WHAT THE TASK ASKS: In the records, each line holding "agent" must be reported.

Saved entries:
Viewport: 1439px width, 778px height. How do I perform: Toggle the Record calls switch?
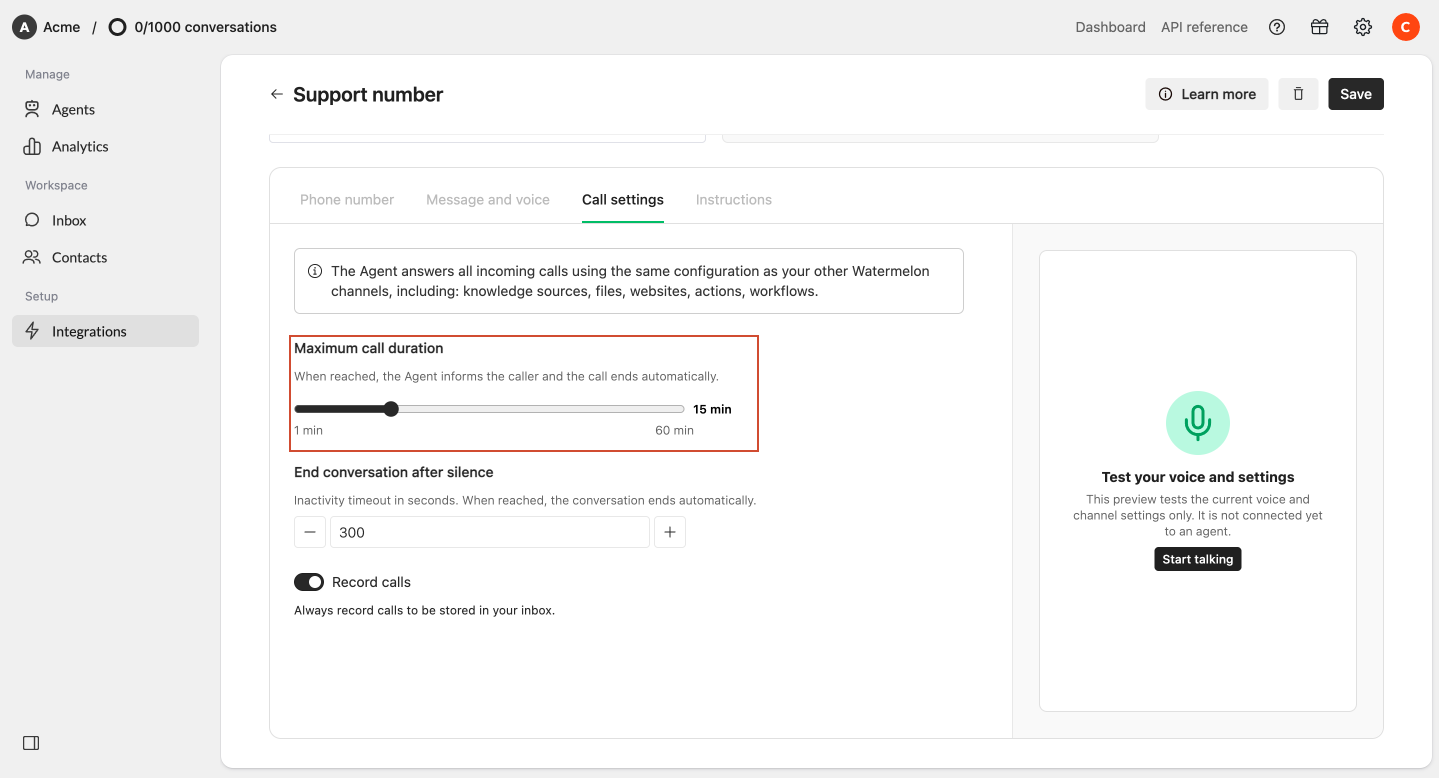pyautogui.click(x=309, y=582)
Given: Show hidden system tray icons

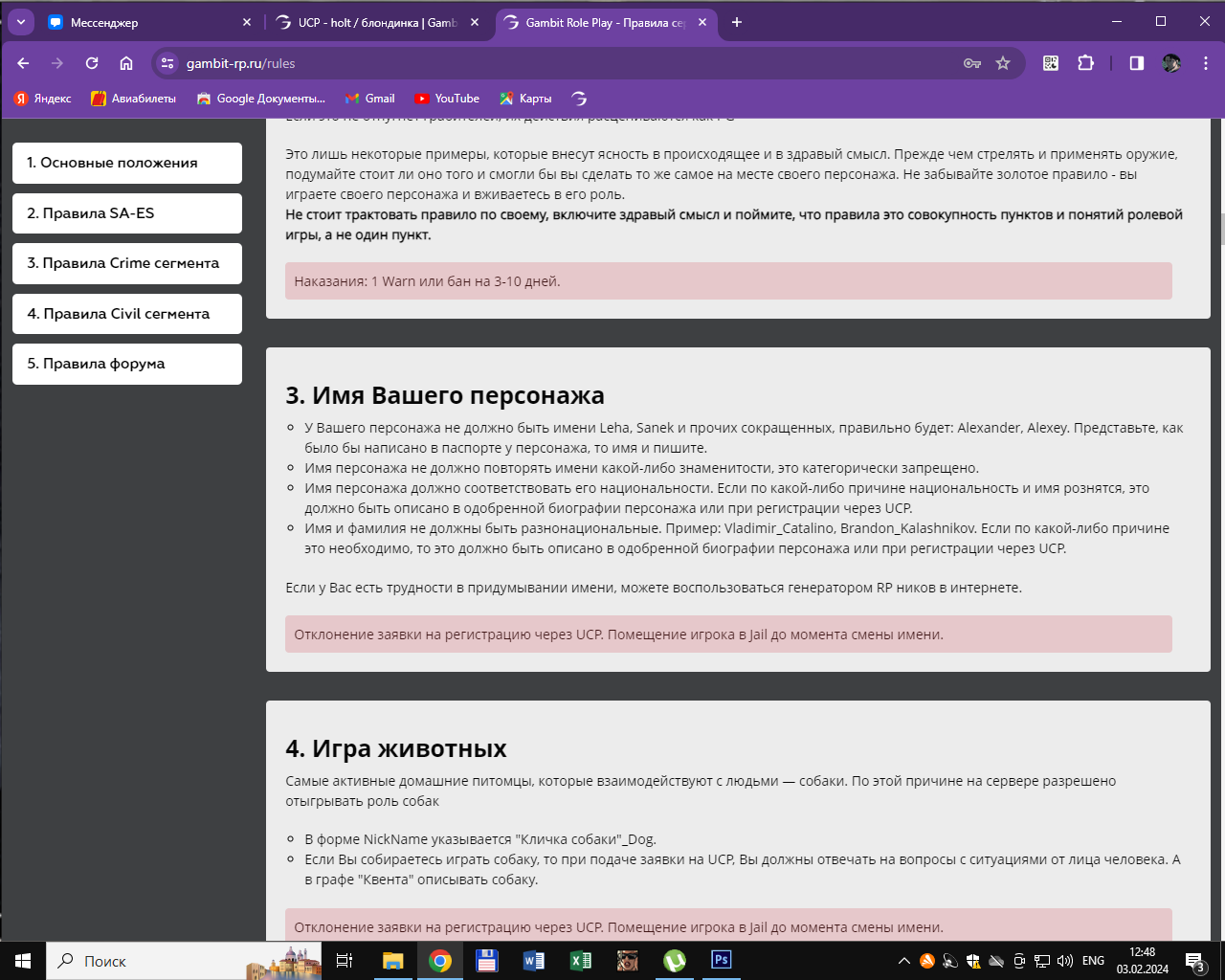Looking at the screenshot, I should click(x=903, y=961).
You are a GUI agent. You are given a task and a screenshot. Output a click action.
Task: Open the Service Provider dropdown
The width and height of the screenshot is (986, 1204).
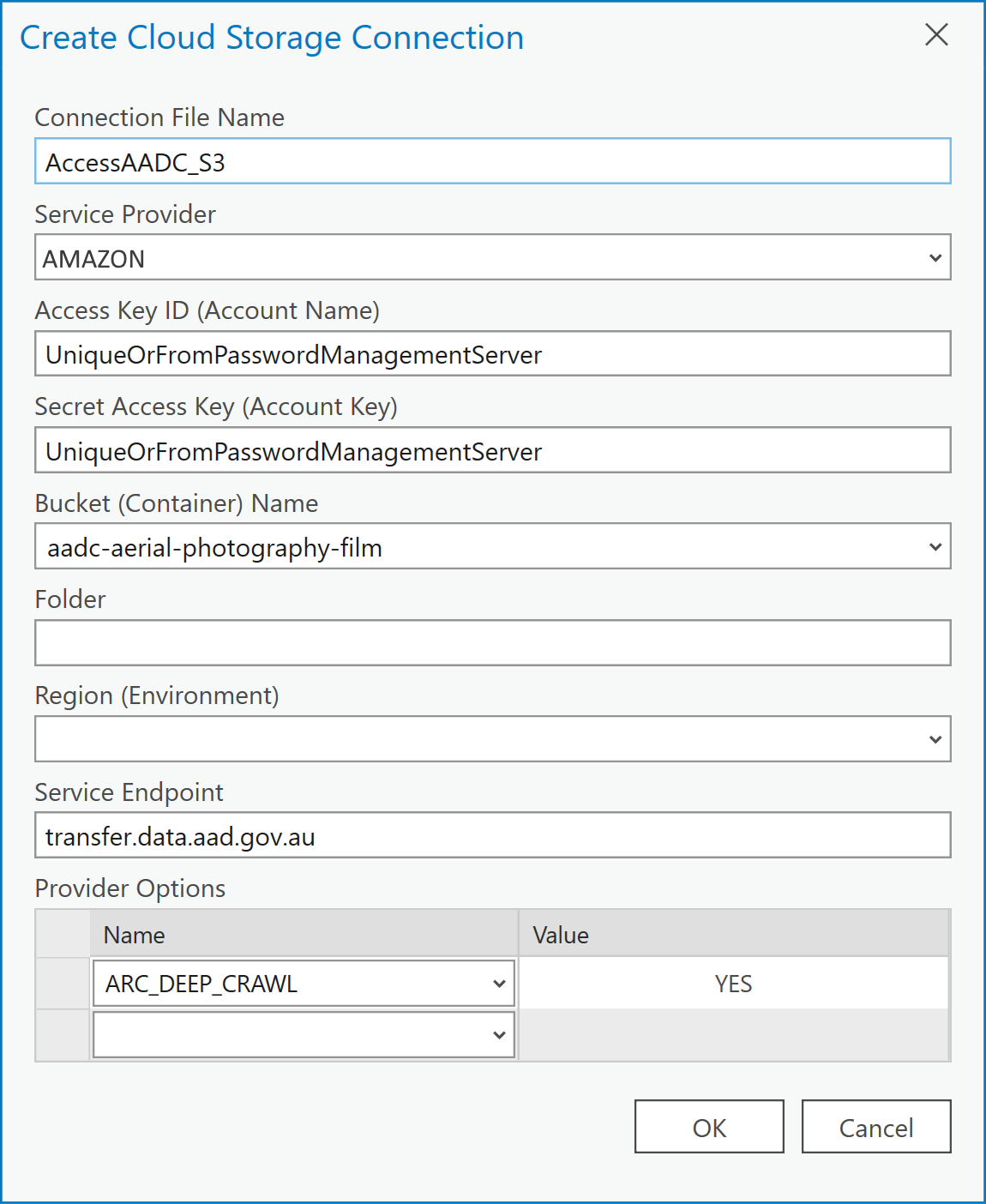point(493,257)
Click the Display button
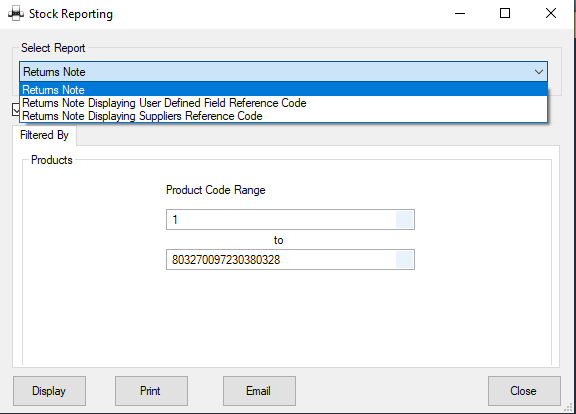The image size is (576, 414). [50, 391]
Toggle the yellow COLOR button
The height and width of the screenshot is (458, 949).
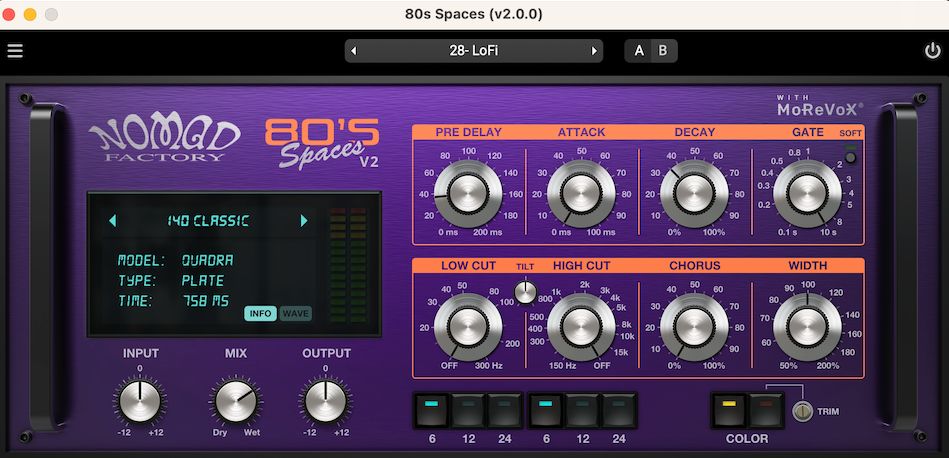click(729, 410)
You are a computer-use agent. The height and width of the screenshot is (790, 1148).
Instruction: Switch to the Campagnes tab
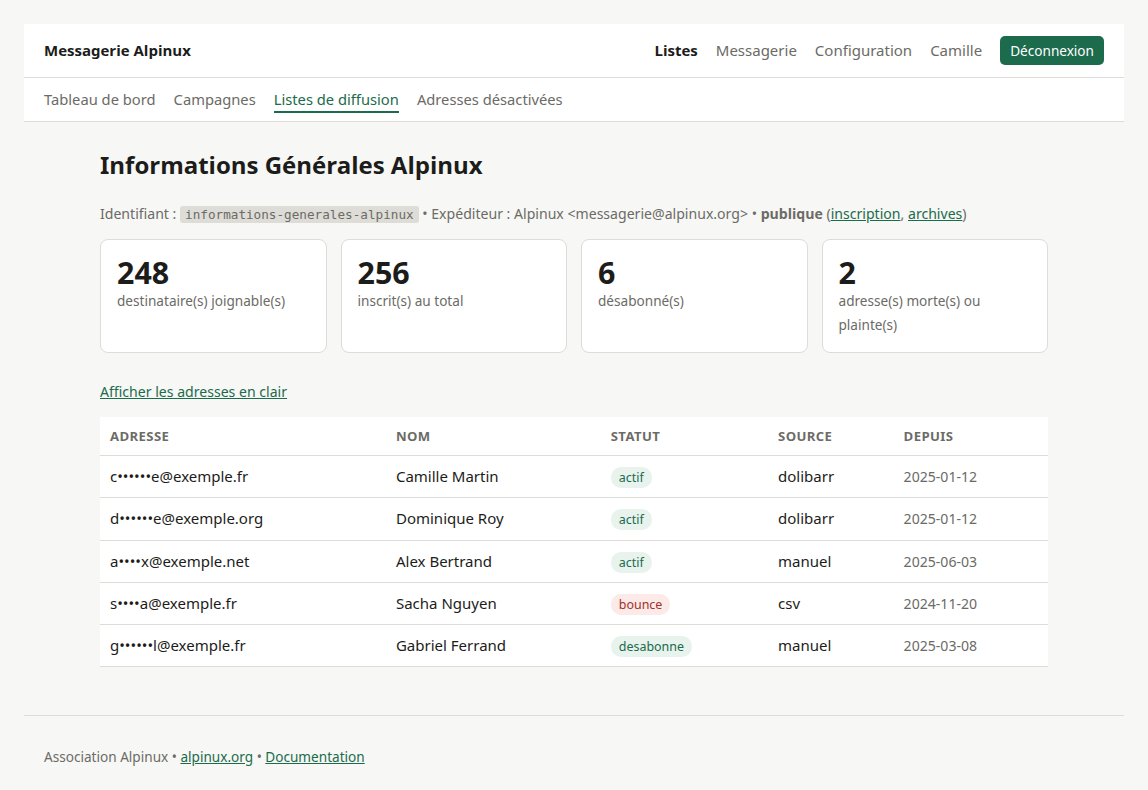click(x=215, y=100)
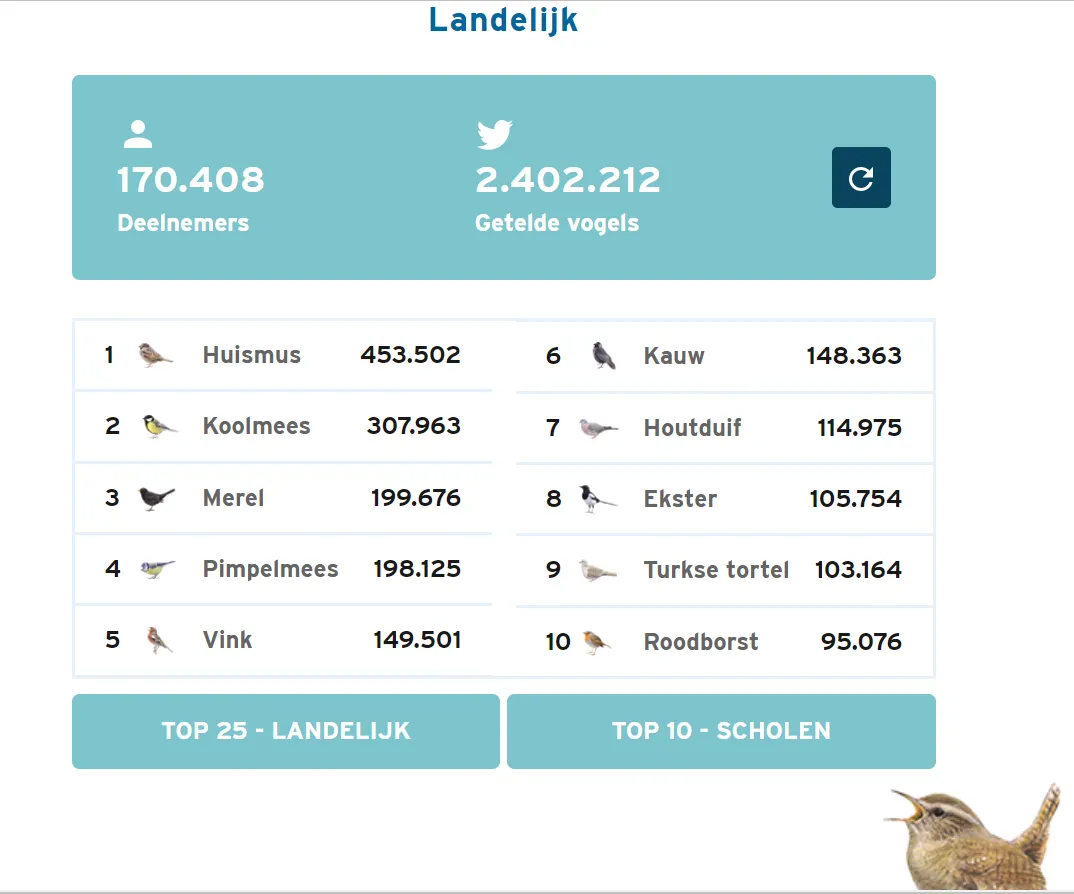Click the bird icon above Getelde vogels
The width and height of the screenshot is (1074, 894).
click(x=494, y=134)
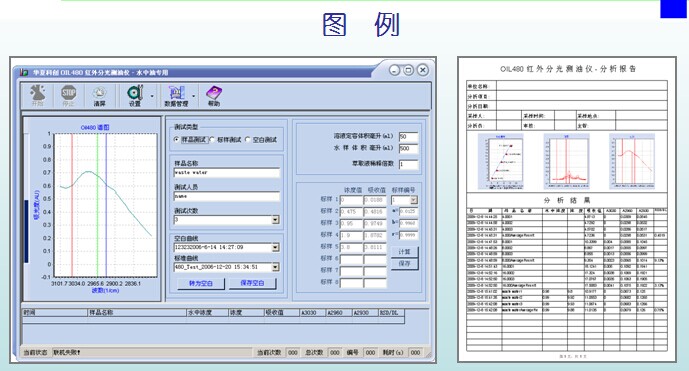The height and width of the screenshot is (371, 689).
Task: Select the 样品测试 radio button
Action: pos(177,140)
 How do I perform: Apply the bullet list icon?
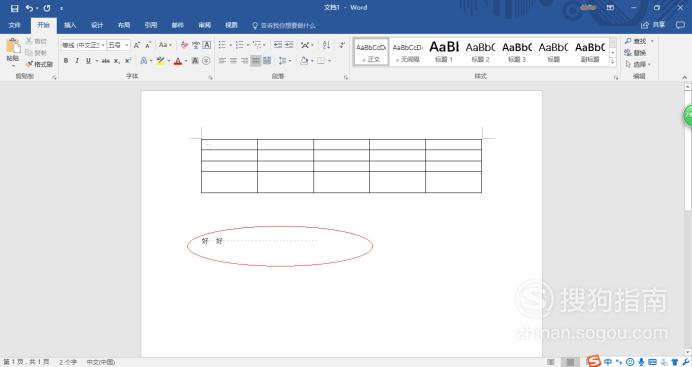[x=222, y=45]
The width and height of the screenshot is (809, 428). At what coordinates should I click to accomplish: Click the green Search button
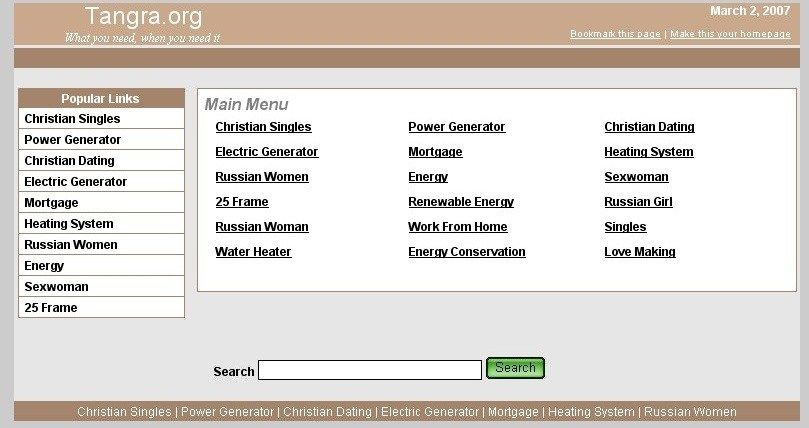pyautogui.click(x=515, y=368)
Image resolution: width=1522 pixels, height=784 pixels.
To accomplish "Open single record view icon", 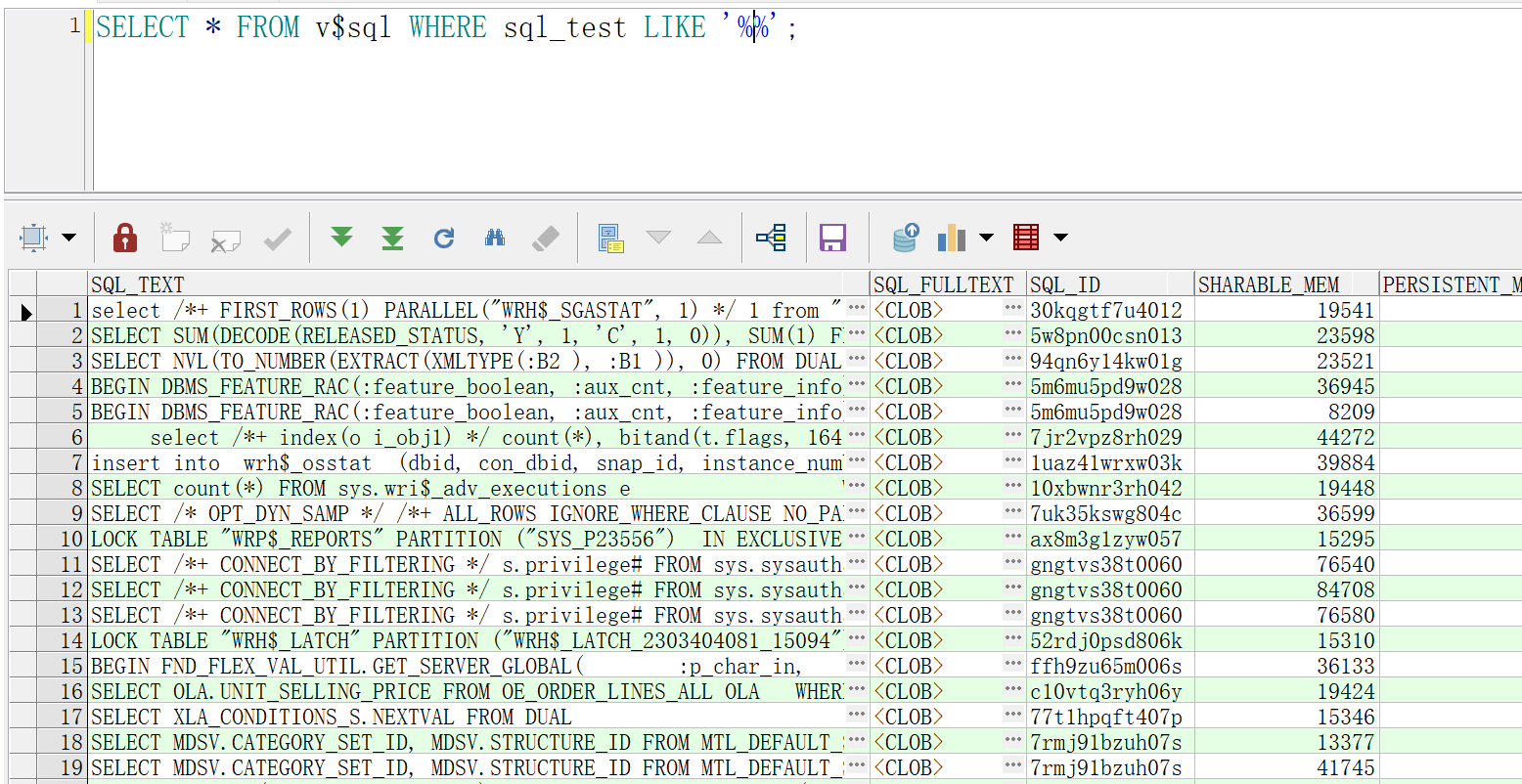I will 611,238.
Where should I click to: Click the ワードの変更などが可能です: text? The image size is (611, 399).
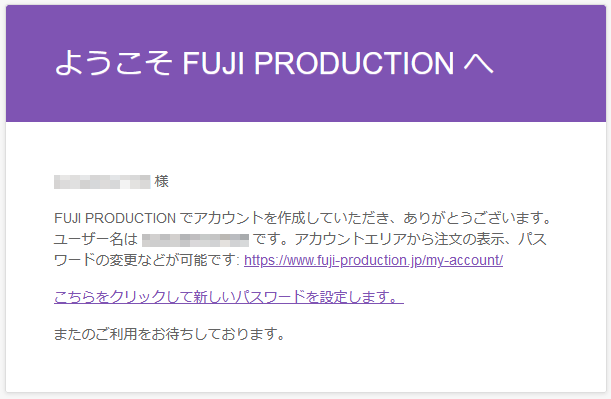point(147,260)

RESPONSE:
You are a GUI agent. You are given a task and a screenshot. Output a click action.
You are a computer-use agent. The height and width of the screenshot is (790, 1148).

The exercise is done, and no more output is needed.